Managed care surveys bear the Secretary out. Two years ago the American Association of Health Plans, the managed care trade association, adopted a "Code of Conduct," including most of the consumer protections in the Patient's Bill of Rights. According to AAHP President Karen Ignagni in congressional testimony last March, "95 percent [of the members] were reported to be in compliance with at least six of the seven policies."

Even though patient protection legislation won't make health insurance any safer for the vast majority of patients, it will make it more expensive – in part because of additional monitoring and paperwork. According to the Congressional Budget Office (CBO), the Democratic bill will drive up the cost of health insurance by about 4.8 percent. That estimate may be on the low side. The actuarial firm Milliman & Robertson concluded that could increase the cost of health insurance by 23 percent. That would push up the cost of standard HMO family coverage from about $5,000 a year to $6,250 a year.

Higher costs mean fewer people will purchase health insurance, at a time when the number of uninsured Americans is 43 million and rising. And those who lose coverage would then join a chorus calling on Congress to fix the new problem.

Of course, one way to hold down the cost is through lax enforcement. From a political perspective, the ideal regulation is one that sounds good on paper but really doesn't affect anyone's behavior.

Most states have already passed bills restricting the practices of managed care. According to the National Conference of State Legislatures, between 1994 and 1998, 39 states passed patient protection legislation, and in all 50 states some 900 laws have been passed that affect managed care one way or another.

It is not clear how much difference all this legislating has made. For example, Texas gives patients the right to appeal denials of treatment to an independent body. So far, only a handful of decisions have actually been appealed and only in half the cases did the patient prevail. In New York, doctors complain that patient protections aren't working because the managed care bureaucracy is able to find ways around them.

A primary difference between the two parties is the issue of malpractice liability. Democrats want employers who currently enjoy the protection of the Employee Retirement Income Security Act (ERISA) to be subject to tort liability if something goes wrong. The Republicans, by contrast, want to enhance outside review, letting an independent panel make coverage decisions when patients and health plans disagree. A 1998 Barents Group analysis estimated that the Democrats' liability provision would increase health insurance costs by between 2.7 and 8.6 percent, whereas the Republican proposal would cost less than 0.5 percent.

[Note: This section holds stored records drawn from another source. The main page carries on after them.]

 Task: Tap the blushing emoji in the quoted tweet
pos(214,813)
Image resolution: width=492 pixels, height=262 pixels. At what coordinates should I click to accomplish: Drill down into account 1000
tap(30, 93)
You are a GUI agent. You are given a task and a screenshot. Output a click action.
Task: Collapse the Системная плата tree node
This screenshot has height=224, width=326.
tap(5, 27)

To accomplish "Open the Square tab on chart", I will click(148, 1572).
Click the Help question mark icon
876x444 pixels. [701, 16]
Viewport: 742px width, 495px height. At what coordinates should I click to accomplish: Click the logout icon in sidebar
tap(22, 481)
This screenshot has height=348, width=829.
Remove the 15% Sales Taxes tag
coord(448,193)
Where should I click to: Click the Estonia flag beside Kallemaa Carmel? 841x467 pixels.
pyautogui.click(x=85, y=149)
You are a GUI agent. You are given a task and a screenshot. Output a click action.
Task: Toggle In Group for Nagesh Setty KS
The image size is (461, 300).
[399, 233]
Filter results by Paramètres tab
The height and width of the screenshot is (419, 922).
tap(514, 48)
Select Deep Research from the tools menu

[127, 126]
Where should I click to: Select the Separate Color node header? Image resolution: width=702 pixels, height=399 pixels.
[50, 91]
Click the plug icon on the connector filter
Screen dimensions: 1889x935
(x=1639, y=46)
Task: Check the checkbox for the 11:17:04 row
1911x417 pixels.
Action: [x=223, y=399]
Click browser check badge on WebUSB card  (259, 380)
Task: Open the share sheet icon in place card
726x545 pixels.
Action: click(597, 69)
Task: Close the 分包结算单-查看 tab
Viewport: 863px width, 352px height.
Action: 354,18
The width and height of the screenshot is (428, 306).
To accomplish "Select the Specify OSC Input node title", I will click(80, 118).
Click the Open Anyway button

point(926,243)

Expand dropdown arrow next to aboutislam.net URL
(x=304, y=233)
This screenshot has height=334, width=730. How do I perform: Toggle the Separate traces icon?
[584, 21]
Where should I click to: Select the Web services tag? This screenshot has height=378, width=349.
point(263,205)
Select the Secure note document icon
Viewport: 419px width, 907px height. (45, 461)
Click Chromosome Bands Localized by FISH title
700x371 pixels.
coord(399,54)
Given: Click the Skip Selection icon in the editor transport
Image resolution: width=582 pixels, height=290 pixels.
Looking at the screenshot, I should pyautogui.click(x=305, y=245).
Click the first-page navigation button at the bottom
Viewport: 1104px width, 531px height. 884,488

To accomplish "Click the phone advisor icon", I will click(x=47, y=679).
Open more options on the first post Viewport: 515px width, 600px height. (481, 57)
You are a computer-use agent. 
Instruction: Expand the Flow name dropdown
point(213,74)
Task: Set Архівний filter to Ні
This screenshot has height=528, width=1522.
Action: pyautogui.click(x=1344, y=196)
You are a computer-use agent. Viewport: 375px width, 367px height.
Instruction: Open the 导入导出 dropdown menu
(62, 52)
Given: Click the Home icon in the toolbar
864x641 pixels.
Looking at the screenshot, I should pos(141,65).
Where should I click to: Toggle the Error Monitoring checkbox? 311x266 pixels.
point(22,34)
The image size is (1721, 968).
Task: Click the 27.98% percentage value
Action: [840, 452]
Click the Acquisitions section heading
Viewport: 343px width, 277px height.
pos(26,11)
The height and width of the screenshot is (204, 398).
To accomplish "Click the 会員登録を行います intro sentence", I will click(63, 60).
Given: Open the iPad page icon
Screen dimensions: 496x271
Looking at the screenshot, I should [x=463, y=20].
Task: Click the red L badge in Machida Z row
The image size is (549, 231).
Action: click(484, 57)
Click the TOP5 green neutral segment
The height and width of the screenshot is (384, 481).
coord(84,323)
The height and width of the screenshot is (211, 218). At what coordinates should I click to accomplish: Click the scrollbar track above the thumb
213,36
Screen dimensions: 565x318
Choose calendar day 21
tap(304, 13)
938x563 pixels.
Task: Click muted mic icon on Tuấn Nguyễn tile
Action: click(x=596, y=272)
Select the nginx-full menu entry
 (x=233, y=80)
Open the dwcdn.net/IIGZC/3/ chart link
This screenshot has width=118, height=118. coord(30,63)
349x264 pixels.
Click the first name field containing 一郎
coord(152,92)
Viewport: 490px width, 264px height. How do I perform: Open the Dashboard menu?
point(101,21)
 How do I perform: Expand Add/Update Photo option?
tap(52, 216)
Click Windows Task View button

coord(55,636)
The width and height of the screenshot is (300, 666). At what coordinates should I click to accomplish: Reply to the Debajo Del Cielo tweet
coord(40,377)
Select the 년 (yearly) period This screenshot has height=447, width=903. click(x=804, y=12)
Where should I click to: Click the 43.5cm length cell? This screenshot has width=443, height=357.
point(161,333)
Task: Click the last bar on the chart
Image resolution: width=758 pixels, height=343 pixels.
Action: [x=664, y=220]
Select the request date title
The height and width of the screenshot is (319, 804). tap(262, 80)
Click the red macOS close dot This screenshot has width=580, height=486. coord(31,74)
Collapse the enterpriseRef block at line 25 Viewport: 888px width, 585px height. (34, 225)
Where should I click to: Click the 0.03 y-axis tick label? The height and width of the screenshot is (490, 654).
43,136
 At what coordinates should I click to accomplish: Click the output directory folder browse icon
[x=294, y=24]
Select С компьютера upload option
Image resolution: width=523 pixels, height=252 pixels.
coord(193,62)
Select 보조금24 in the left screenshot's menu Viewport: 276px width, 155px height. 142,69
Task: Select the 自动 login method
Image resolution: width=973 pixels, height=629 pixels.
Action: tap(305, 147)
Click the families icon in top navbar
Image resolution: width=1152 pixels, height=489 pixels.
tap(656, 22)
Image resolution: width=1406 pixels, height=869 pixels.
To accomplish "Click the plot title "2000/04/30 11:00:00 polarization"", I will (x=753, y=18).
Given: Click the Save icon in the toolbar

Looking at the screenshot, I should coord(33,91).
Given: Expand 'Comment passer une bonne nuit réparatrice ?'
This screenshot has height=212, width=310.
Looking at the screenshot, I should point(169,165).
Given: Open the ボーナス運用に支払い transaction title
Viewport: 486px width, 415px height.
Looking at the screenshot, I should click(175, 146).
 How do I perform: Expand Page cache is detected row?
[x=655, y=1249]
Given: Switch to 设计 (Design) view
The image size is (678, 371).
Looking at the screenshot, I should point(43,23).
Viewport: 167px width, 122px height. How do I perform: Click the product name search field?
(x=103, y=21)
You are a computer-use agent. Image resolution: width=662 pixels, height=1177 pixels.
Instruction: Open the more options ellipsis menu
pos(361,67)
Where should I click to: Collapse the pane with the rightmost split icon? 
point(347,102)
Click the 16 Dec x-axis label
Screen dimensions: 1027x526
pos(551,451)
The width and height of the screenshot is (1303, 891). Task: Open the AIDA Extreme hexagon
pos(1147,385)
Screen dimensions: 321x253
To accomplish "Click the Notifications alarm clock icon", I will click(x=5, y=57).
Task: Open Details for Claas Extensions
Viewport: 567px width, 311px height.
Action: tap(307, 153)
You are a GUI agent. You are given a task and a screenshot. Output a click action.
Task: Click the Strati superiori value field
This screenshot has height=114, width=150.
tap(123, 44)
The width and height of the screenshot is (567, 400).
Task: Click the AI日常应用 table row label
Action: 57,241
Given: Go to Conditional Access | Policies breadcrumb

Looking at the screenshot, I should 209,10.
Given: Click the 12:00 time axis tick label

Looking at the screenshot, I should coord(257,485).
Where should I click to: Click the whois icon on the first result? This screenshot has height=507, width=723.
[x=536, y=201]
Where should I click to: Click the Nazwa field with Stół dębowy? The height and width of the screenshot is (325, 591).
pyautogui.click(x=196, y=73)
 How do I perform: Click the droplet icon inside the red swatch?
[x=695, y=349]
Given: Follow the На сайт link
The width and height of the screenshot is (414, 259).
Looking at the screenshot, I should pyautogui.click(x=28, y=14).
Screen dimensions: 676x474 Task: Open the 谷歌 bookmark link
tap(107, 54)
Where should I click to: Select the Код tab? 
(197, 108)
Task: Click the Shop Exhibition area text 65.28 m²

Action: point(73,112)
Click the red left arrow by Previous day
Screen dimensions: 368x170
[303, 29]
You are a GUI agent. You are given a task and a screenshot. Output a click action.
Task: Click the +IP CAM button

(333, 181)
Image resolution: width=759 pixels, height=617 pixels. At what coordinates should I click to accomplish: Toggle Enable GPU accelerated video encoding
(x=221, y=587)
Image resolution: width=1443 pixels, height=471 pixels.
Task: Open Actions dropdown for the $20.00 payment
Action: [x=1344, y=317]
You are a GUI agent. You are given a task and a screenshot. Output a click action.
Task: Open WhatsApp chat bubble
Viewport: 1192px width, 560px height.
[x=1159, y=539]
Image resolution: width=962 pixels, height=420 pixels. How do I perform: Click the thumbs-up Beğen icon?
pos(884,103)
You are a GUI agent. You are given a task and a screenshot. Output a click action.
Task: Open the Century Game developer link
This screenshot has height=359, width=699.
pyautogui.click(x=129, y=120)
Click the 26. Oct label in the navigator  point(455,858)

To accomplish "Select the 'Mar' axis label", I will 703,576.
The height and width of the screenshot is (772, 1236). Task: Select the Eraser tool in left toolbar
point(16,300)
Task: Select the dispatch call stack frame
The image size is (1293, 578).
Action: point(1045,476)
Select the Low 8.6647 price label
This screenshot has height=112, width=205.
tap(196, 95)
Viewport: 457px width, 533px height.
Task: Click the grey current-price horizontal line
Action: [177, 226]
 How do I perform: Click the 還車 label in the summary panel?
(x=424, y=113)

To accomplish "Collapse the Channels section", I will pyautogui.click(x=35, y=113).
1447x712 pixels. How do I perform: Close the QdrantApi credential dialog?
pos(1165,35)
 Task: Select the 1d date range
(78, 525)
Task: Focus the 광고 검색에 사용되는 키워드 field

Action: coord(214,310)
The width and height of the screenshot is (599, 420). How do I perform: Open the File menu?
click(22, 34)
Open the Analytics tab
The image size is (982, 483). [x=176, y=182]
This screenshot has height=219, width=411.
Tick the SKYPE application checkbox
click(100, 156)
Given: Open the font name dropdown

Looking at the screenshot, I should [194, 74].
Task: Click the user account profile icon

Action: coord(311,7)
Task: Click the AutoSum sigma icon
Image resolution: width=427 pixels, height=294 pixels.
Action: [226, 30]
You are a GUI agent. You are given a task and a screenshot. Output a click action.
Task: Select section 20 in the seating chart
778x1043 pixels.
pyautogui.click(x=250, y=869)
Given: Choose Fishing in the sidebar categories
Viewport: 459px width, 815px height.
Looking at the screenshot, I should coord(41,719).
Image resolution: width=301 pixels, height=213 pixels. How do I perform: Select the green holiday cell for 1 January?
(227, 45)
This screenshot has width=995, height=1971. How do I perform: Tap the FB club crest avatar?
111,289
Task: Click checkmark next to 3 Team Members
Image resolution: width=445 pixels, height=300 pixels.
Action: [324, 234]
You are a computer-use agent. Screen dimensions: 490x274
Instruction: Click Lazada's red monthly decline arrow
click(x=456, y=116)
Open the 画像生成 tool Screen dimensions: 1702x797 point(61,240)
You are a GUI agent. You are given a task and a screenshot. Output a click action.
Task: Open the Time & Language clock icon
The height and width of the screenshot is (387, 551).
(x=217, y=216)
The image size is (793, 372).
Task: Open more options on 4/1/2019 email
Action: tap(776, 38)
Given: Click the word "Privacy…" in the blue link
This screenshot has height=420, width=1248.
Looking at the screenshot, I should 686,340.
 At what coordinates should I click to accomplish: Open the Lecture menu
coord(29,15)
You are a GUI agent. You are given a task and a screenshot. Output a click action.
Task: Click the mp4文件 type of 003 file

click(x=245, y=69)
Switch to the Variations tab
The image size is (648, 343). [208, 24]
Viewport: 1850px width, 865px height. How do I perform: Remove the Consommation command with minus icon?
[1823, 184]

Other things equal, the GOP approach is better. But why chose either one?

The worse thing about managed care is employers and insurers telling doctors how to practice medicine. The worse thing about anti-managed care legislation is that it potentially puts politicians in the role of telling doctors how to practice medicine.

For example in prohibiting "drive through deliveries," Congress virtually decided how many days a mother should spend in the hospital after giving birth. In prohibiting "drive through mastectomies," many state legislatures are deciding how long women should stay in the hospital after breast surgery.

Fortunately, there is a third alternative: Medical Savings Accounts. When patients control their own health care dollars, doctors are free to make decisions based on their medical training and best judgment. To compete successfully, they must satisfy the needs of patients, rather than those of politicians and health insurance bureaucrats.

With MSAs, doctors are free to act as the agents of patients, controlling costs and insuring high quality care – which are supposed to have been the original goals of managed care.